Comment 4 Jeremy Allison 2021-07-16 05:15:10 UTC
Did it ever work ? Seriously. Did you have a working implementation before ?

If so, can you describe exactly what it did in terms of user access rights, and I'll take a look at fixing it.
Comment 5 Dinu-Razvan Chis-Serban 2021-07-16 05:59:37 UTC
Well... Previously of version 4.13 I kept the streams directory outside of the share path and with "directory mask" and "create mask" both set to 0777 it is usable. The access is done based on the parent file ACL so that only the users that have r/w on the main file have rw access on the streams. I have changed all SMB_VFS_NEXT_MKDIRAT in vfs_streams_depot.c from 0755 to 0777 and it works as before (if I move the streams directory from outside share path, inside it). I have saw that 0755 was set even in v4.12 but something has changed somewhere. I don't know what and where because the diff is very large and I don't know the insides of Samba.
Comment 6 Jeremy Allison 2021-07-17 02:41:31 UTC
Oh, I know why the "streams directory" outside of share path isn't working.

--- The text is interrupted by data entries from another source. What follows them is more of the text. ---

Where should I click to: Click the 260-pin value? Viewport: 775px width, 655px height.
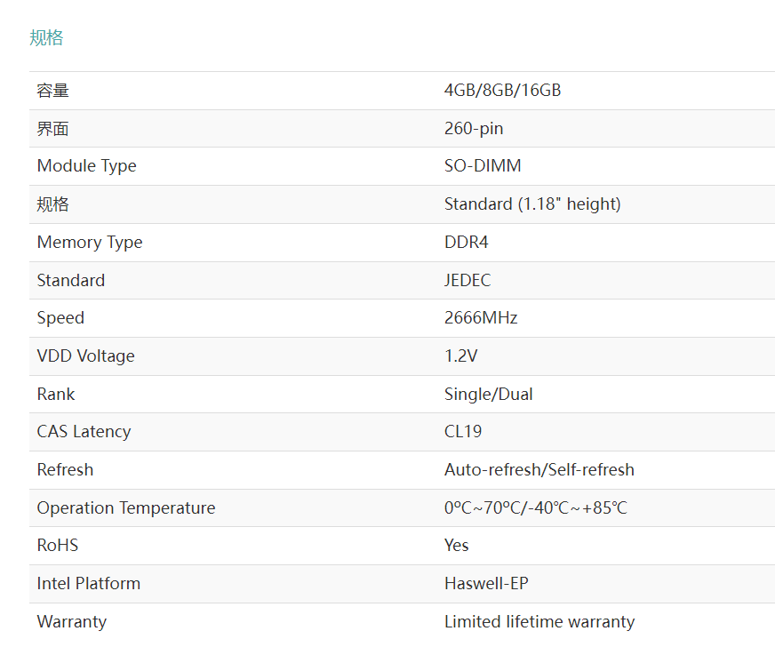tap(474, 129)
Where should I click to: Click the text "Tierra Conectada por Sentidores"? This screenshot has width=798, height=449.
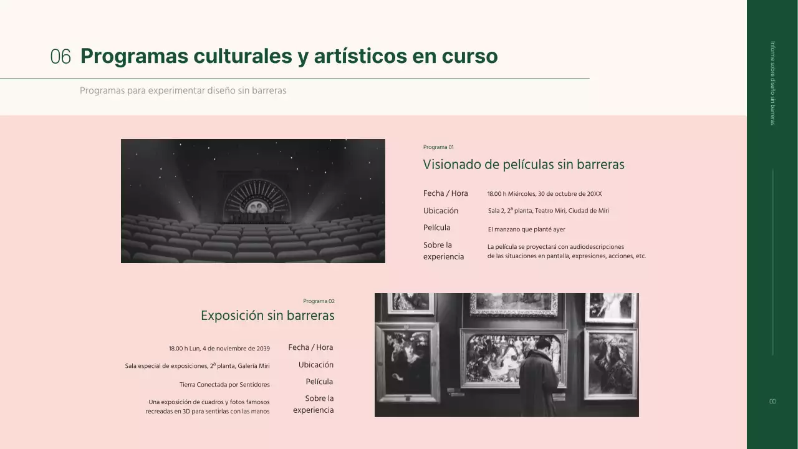coord(224,385)
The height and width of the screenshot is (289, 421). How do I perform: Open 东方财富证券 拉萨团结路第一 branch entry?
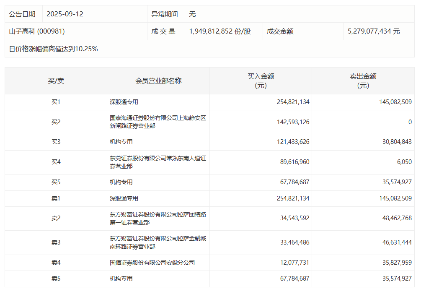point(158,219)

Let me see what I can do here..
Comment 7 Jeremy Allison 2021-07-17 06:03:25 UTC
I actually think I have a simple fix for this, but I'll start work on it again on Monday.
Comment 8 Jeremy Allison 2021-07-19 22:14:50 UTC
Created attachment 16691 [details]
git-am fix for master.

Can you check this fix with 4.15.rc1 ? It should fix the problem of allowing streams directories outside of the share path.

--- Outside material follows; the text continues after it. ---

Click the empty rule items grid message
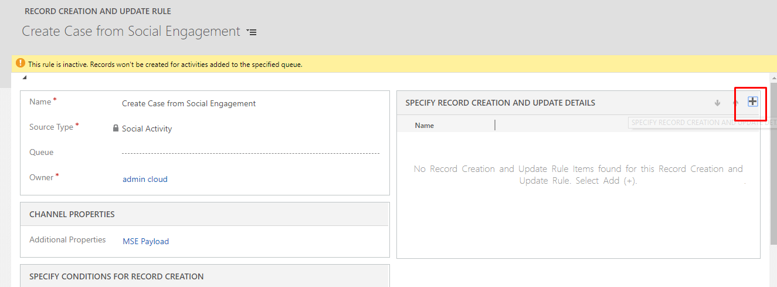The image size is (777, 287). tap(578, 174)
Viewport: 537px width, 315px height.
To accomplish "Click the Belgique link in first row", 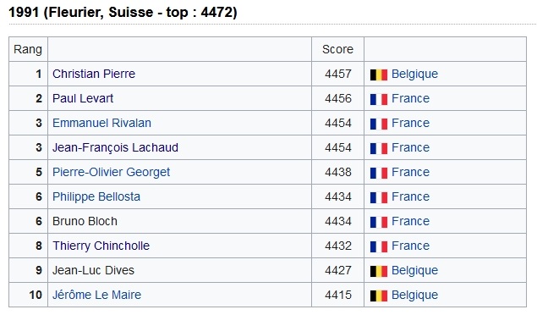I will point(414,74).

I've been thinking some more about this and it isn't a security issue, as this module is the only code that access that exterior path, there's no other way to get to it within normal code paths.
Comment 9 Dinu-Razvan Chis-Serban 2021-07-21 08:51:09 UTC
Unfortunately I can't test build v4.15 because I have to create a VM for that and for the moment I lack the time, but I did build it in v4.14.6 and it works.
Comment 10 Jeremy Allison 2021-07-21 16:02:16 UTC
Yeah, unfortunately the fix isn't quite right yet as I added some regression tests. I'm still working on it.